Written exercise:
Extract the lines running from the line containing "This screenshot has width=1200, height=619." through the line containing "will click(914, 418).", and reproduce them unchanged.

Data section:
■ ■ ■ ■
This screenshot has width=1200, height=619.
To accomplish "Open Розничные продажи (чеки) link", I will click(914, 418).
■ ■ ■ ■
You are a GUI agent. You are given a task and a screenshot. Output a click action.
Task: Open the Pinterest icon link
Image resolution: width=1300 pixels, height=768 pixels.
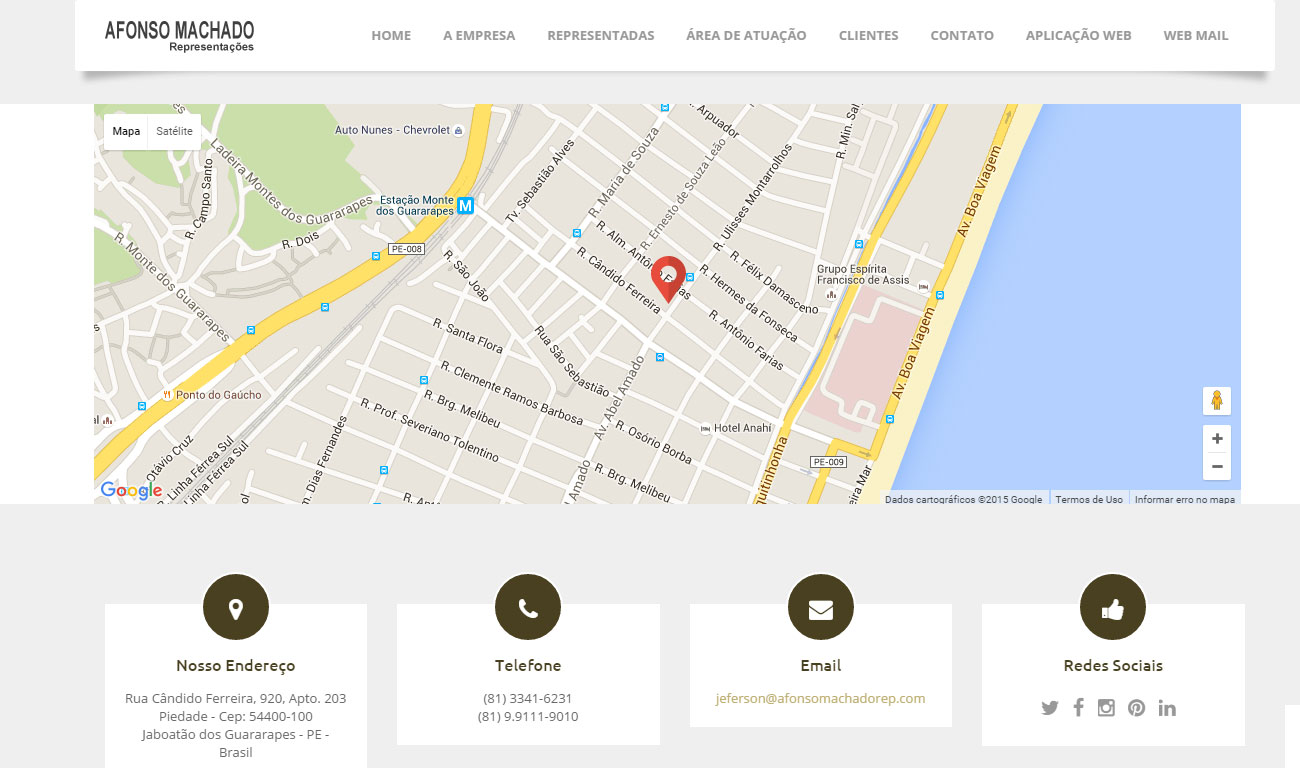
■ ■ ■ ■
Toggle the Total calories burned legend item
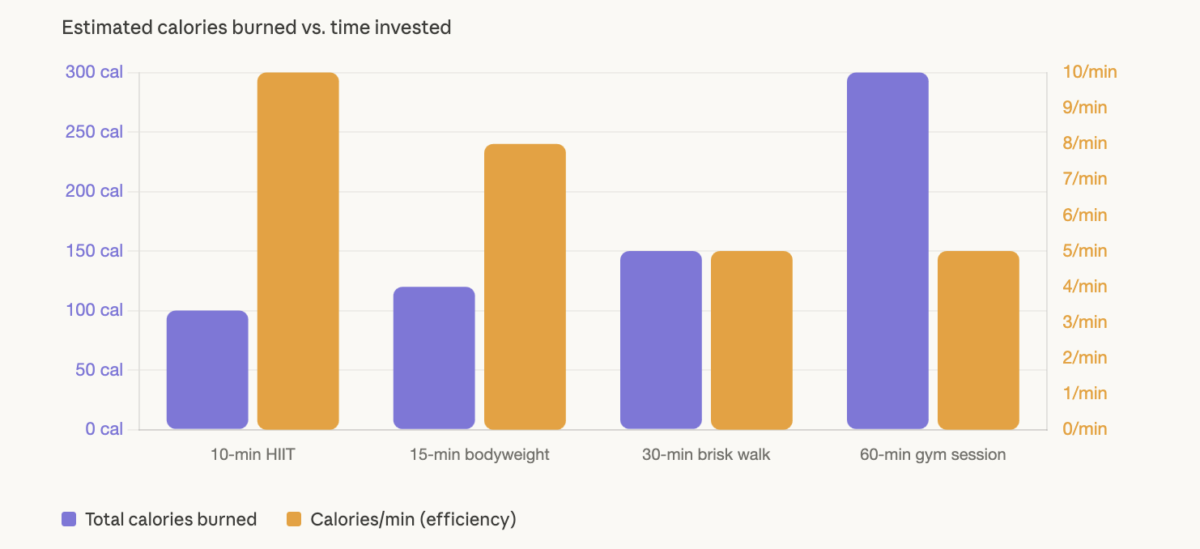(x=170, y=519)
■ ■ ■ ■
In response:
This screenshot has width=1200, height=619.
To accomplish "Open Розничные продажи (чеки) link", I will click(914, 418).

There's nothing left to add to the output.